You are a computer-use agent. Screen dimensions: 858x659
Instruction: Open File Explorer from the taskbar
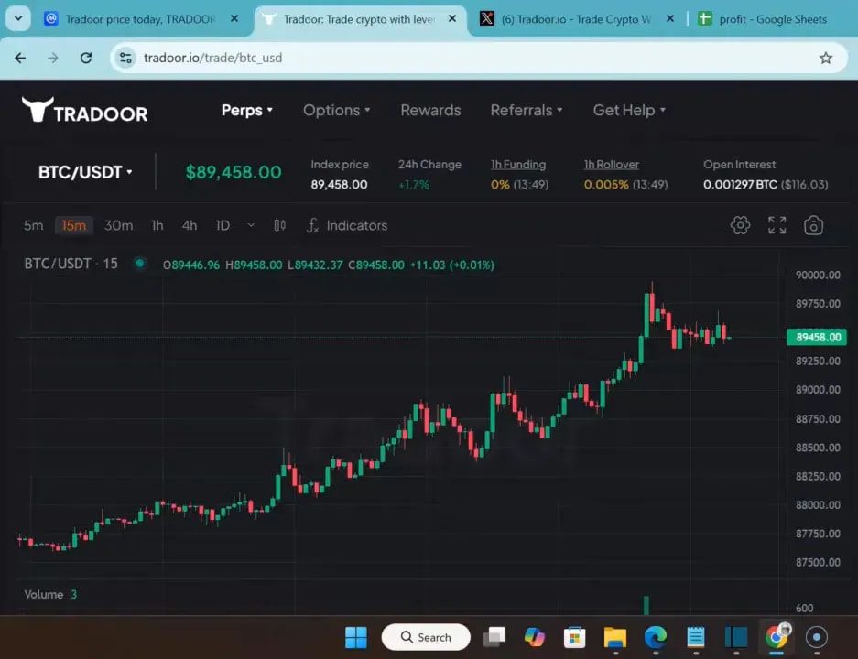pyautogui.click(x=614, y=636)
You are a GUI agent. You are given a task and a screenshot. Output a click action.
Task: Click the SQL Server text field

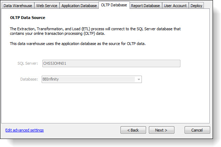pyautogui.click(x=111, y=64)
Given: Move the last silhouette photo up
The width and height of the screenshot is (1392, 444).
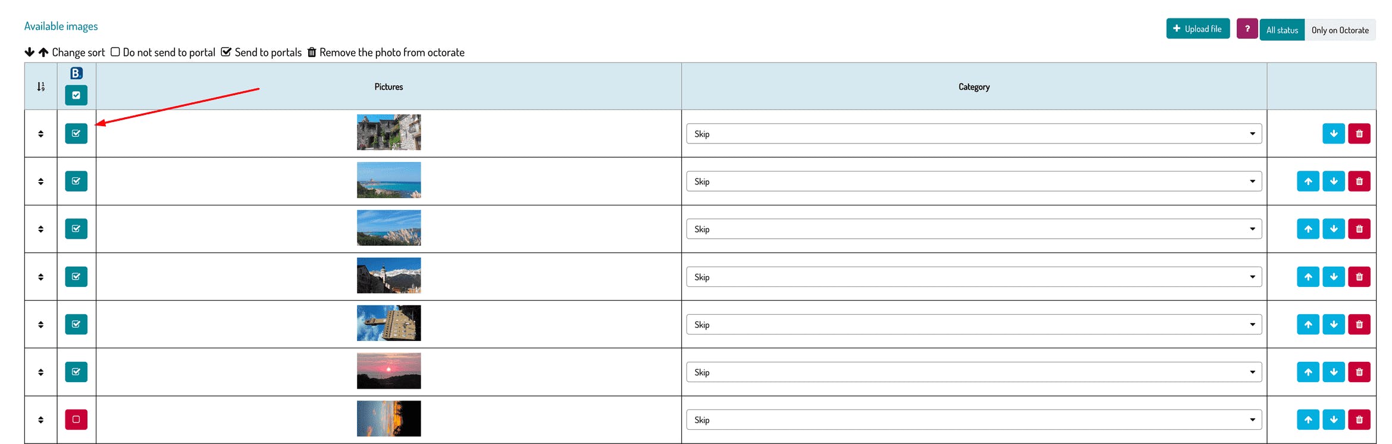Looking at the screenshot, I should (x=1308, y=420).
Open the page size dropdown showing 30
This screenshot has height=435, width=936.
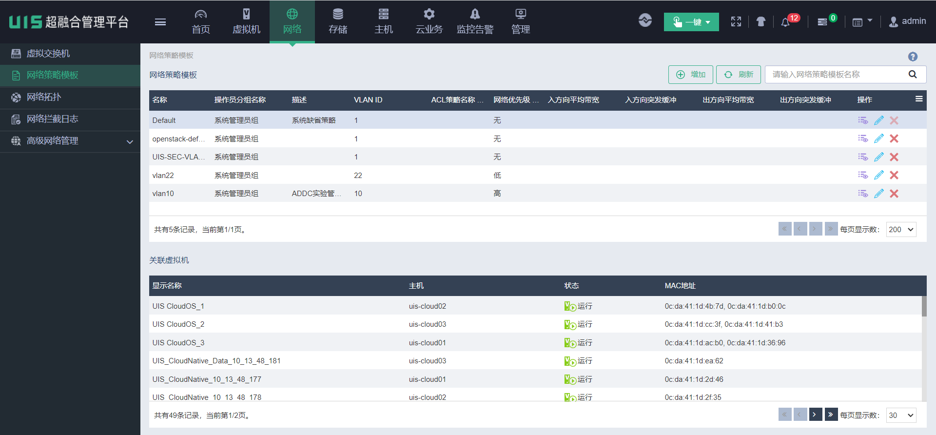[901, 415]
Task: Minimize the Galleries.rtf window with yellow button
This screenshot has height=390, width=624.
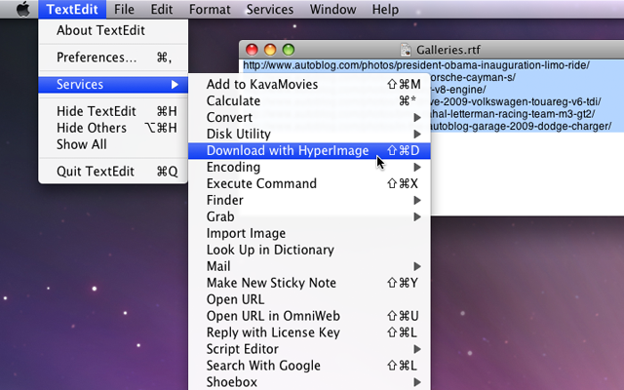Action: (x=270, y=50)
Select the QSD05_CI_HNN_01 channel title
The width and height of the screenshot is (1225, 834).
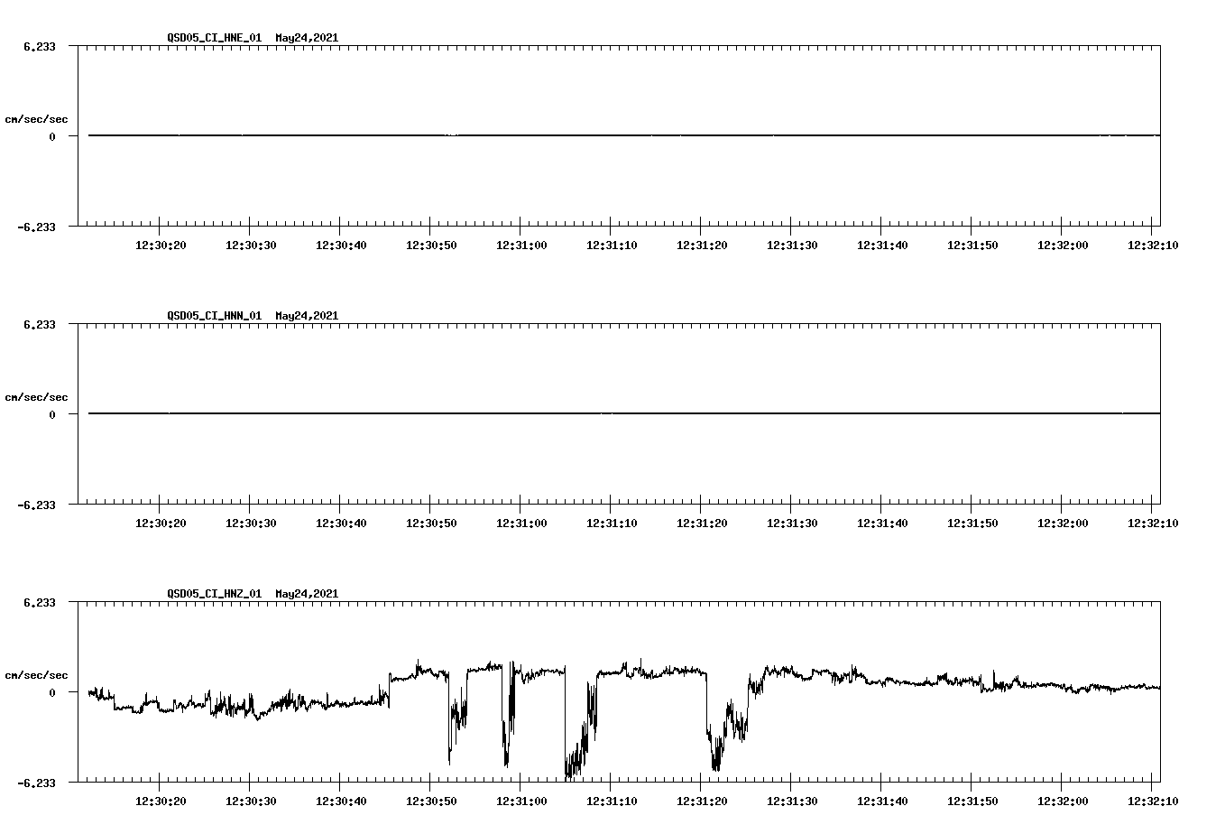click(x=214, y=316)
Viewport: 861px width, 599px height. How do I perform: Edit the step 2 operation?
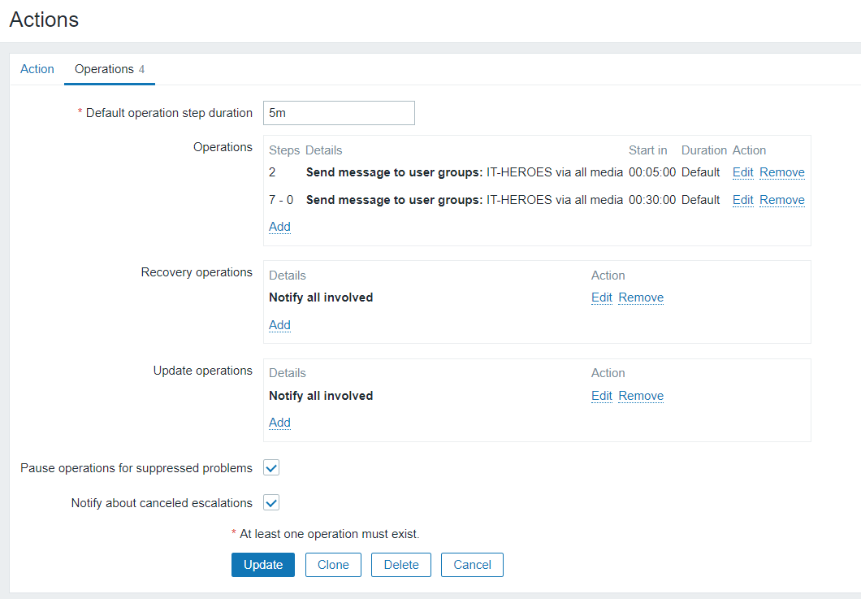[742, 172]
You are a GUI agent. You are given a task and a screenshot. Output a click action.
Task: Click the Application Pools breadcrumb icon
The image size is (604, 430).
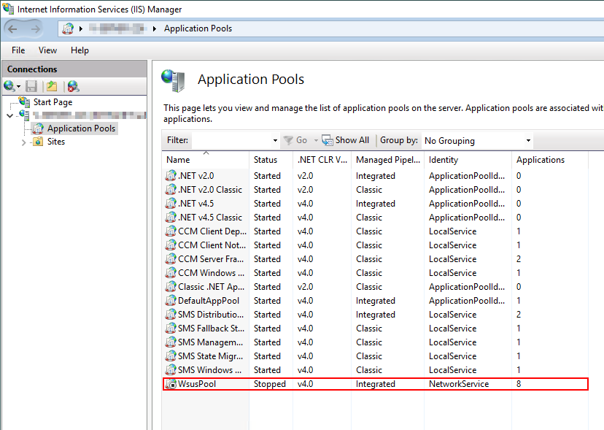(68, 28)
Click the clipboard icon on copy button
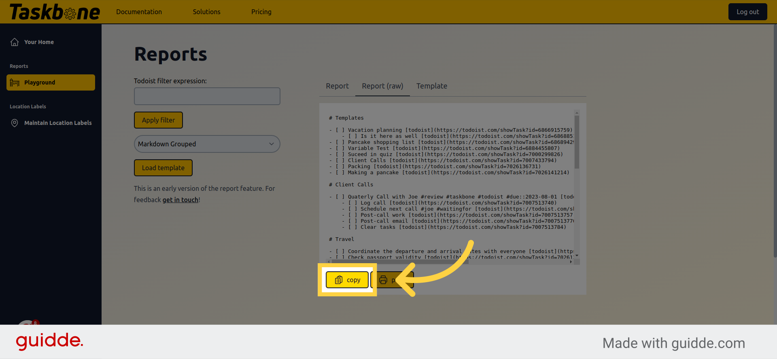Viewport: 777px width, 359px height. (339, 280)
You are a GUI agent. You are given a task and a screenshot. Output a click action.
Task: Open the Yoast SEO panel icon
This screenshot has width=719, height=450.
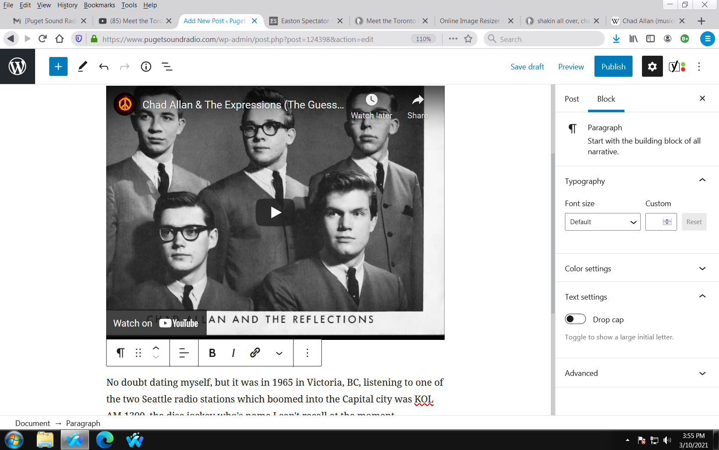point(677,66)
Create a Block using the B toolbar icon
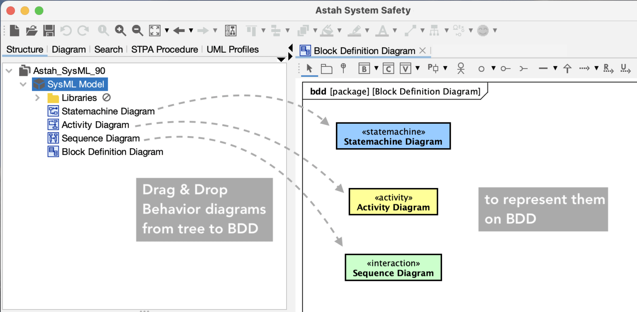This screenshot has width=637, height=312. tap(364, 68)
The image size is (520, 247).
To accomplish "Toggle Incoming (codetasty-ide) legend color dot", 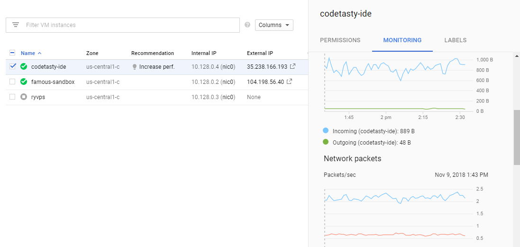I will pos(326,131).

● ● ● ● ● ● ●

PROBLEM DETAILS: Starting from the first line of the listing above, write out every line exactly through the one containing "Open the page size dropdown showing 30", and drop the pictures.

SOLUTION TO THE PROBLEM:
You are a computer-use agent. Screen dimensions: 858x659
Instruction: Open File Explorer from the taskbar
pyautogui.click(x=614, y=636)
You are a GUI agent. You are given a task and a screenshot. Output a click action.
Task: Click the SQL Server text field

pyautogui.click(x=111, y=64)
Given: Move the last silhouette photo up
The width and height of the screenshot is (1392, 444).
Looking at the screenshot, I should (x=1308, y=420).
Open the page size dropdown showing 30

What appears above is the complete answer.